Where the Problem Starts
Duplicate image errors typically originate in one of three places: automated scrapers that harvest listing photographs without verifying address metadata; real estate agencies reusing image libraries across multiple properties to save on photography costs; or mapping services that pull cached street-level imagery that hasn't been refreshed since a property was redeveloped.
Auckland Council's property and rating database, which was migrated to a new platform in late 2024 as part of a broader ICT overhaul, has been flagged by several community board members as a source of lingering data inconsistencies, though the council has not publicly detailed the scope of any image-related errors in that system. The council's GIS viewer, accessible via the Auckland Maps portal, allows residents to report incorrect property imagery directly — a function that many residents said they were unaware of.
Real estate industry figures suggest a single residential photography session in Auckland currently costs between $350 and $700, depending on the property size and provider. For landlords managing multiple rentals, the temptation to reuse images across similar properties is evident — and it is here that most of the community complaints originate.
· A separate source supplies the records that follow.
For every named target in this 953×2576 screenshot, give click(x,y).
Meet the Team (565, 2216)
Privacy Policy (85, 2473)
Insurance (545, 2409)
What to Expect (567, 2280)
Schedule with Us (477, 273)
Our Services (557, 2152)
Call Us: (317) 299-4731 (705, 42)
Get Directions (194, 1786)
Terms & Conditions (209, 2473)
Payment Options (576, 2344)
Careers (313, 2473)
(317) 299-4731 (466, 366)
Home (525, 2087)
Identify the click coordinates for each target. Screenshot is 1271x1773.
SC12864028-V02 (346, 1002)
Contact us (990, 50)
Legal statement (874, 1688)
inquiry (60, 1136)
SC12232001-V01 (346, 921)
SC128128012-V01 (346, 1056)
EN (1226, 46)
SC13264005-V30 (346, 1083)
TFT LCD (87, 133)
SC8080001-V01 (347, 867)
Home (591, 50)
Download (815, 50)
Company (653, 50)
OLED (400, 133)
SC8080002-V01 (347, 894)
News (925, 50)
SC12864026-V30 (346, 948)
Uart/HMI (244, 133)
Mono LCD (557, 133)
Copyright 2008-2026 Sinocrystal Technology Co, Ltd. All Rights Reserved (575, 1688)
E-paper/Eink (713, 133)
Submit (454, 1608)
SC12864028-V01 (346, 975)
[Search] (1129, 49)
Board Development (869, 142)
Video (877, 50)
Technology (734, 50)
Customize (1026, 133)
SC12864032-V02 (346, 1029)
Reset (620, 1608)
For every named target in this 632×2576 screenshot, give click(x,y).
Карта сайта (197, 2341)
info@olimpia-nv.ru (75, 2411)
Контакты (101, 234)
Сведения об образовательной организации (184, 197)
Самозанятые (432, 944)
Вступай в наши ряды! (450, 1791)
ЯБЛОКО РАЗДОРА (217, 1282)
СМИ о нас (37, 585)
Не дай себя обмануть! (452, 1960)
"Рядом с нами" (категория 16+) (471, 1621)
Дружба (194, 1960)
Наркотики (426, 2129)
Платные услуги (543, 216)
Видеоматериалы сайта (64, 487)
For residents who discover their property is carrying a duplicate or incorrect image, the practical path forward involves three parallel steps: filing a correction request directly with the platform hosting the image; submitting a report through Auckland Council's GIS feedback tool at the Auckland Maps portal; and, where the image appears on a real estate listing, contacting the relevant agency's compliance team in writing so there is a documented trail. Community advocacy group Tāmaki Community Development Trust, which operates across the eastern suburbs, has begun helping residents navigate these processes as part of its digital literacy programme. Fixing the problem rarely takes less than two weeks, and it almost always requires persistence.